Provided data —
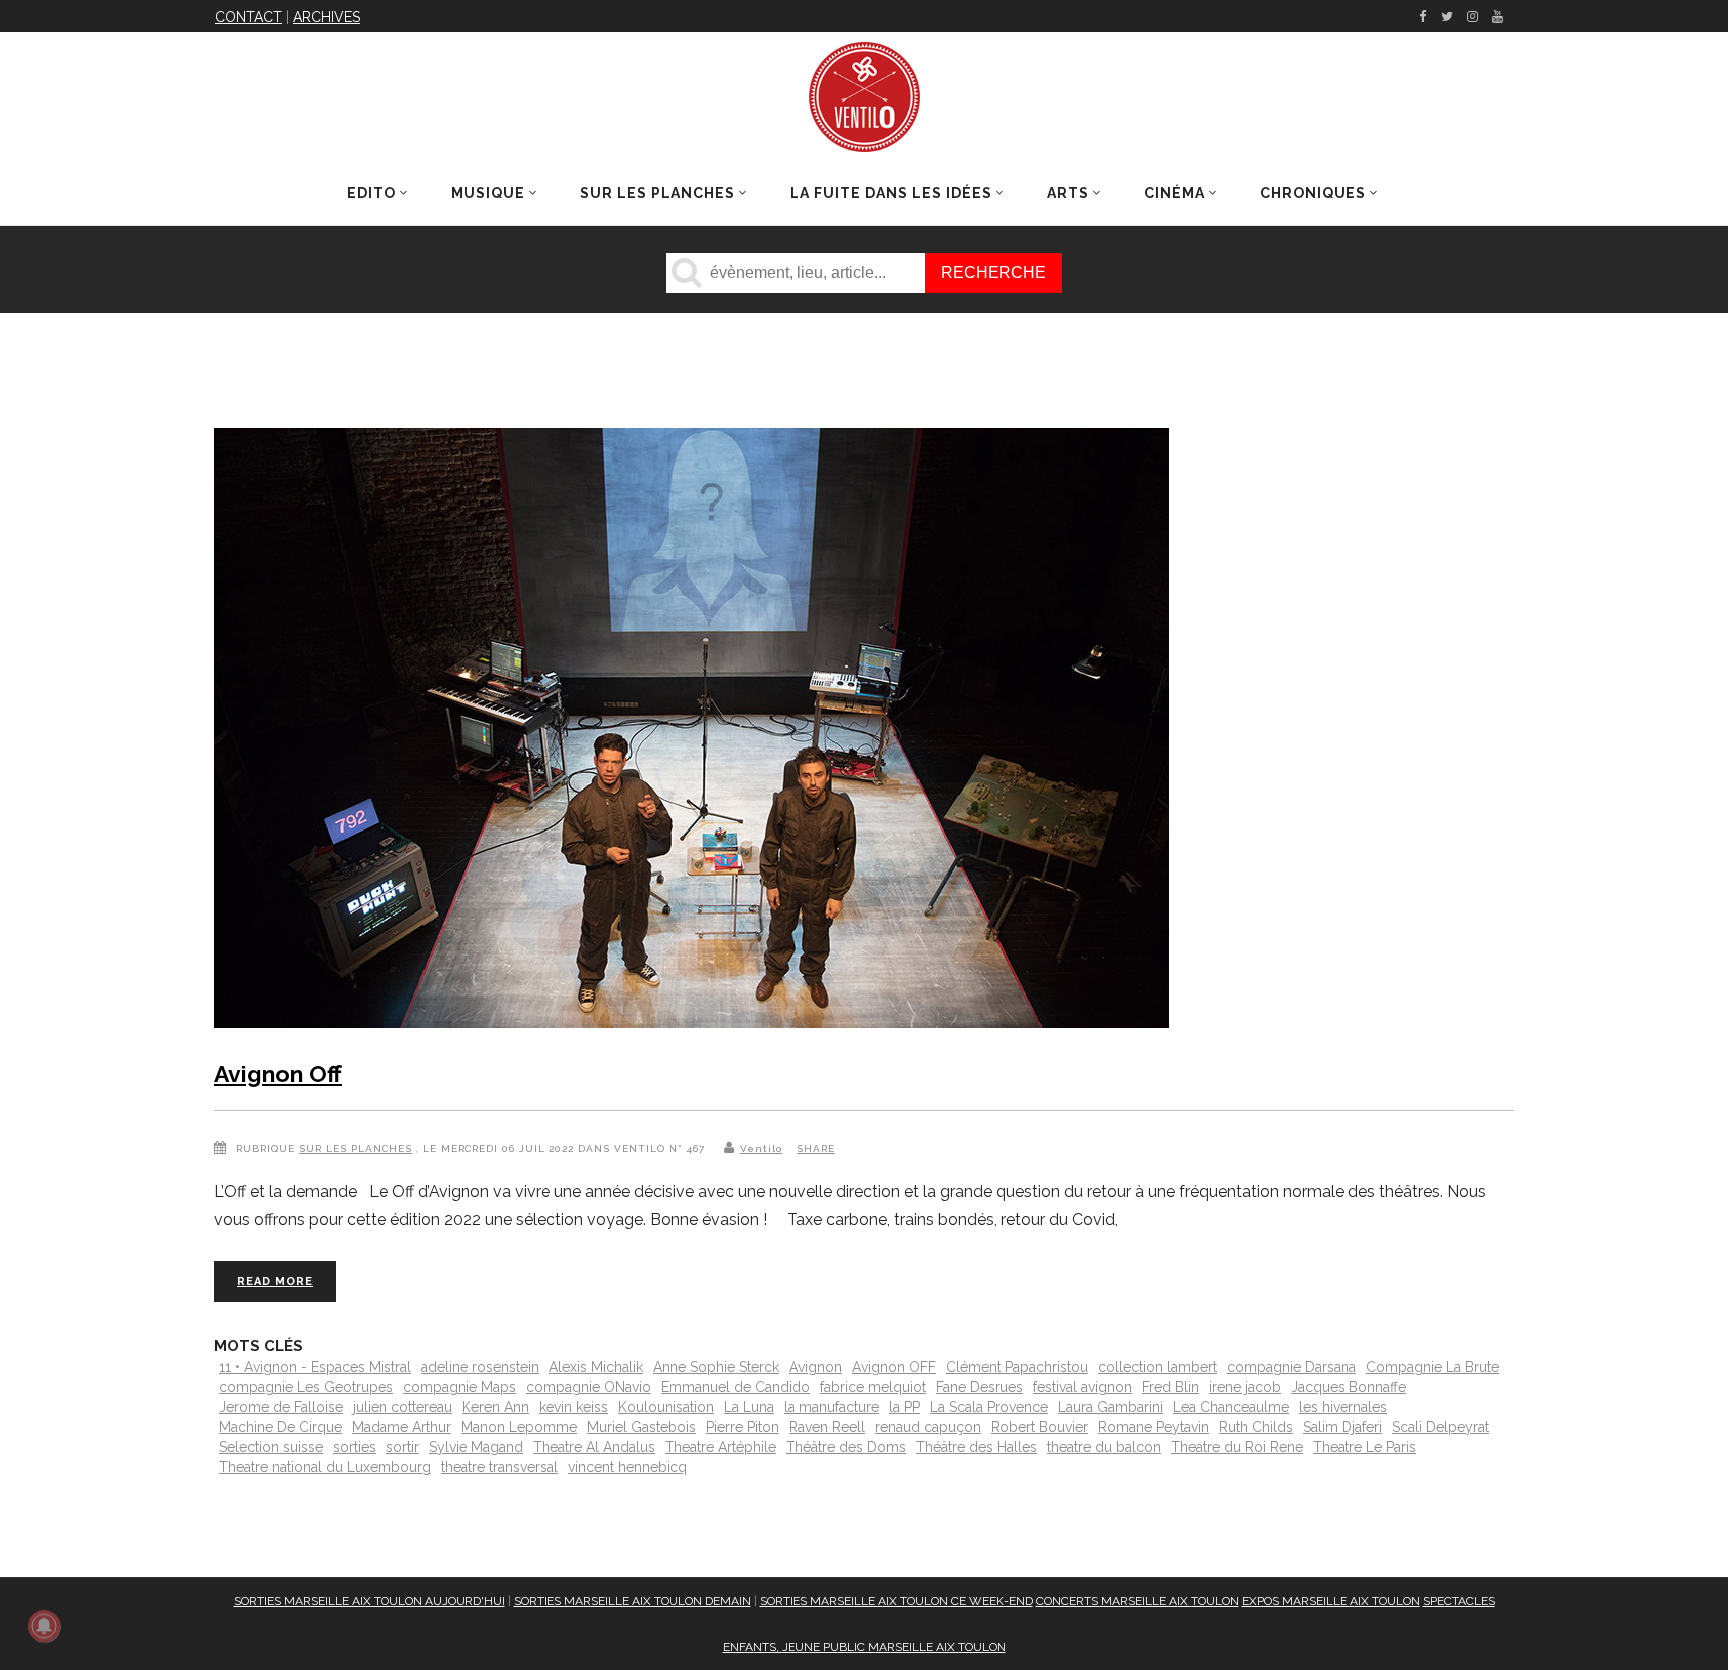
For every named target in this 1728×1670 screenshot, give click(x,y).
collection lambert (1157, 1367)
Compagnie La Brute (1432, 1367)
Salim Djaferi (1342, 1427)
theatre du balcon (1104, 1447)
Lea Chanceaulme (1231, 1407)
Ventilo (761, 1148)
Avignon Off (278, 1073)
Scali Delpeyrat (1440, 1427)
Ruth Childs (1256, 1427)
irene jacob (1245, 1387)
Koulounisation (666, 1407)
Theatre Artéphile (720, 1447)
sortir (402, 1447)
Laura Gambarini (1110, 1407)
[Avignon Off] (691, 732)
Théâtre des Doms (846, 1447)
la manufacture (831, 1407)
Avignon (815, 1367)
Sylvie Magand (476, 1447)
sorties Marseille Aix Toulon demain (632, 1601)
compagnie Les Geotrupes (306, 1387)
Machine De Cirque (280, 1427)
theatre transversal (499, 1467)
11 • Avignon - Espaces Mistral (315, 1367)
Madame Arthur (401, 1427)
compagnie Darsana (1291, 1367)
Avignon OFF (894, 1367)
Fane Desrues (979, 1387)
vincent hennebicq (627, 1467)
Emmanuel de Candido (735, 1387)
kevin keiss (573, 1407)
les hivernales (1343, 1407)
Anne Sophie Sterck (716, 1367)
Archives (326, 17)
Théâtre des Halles (976, 1447)
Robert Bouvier (1039, 1427)
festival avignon (1082, 1387)
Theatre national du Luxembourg (325, 1467)
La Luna (749, 1407)
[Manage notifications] (44, 1626)
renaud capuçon (928, 1427)
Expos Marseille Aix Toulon (1331, 1601)
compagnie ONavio (588, 1387)
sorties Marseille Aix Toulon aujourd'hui (369, 1601)
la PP (904, 1407)
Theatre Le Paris (1364, 1447)
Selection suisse (271, 1447)
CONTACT (248, 17)
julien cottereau (402, 1407)
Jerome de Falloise (281, 1407)
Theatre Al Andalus (594, 1447)
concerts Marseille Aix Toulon (1137, 1601)
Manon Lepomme (519, 1427)
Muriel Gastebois (641, 1427)
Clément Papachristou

How to complete this task —
Which lines in the records contain the word "Marseille"? Copy each one.

Solution for this task —
sorties Marseille Aix Toulon demain (632, 1601)
Expos Marseille Aix Toulon (1331, 1601)
sorties Marseille Aix Toulon aujourd'hui (369, 1601)
concerts Marseille Aix Toulon (1137, 1601)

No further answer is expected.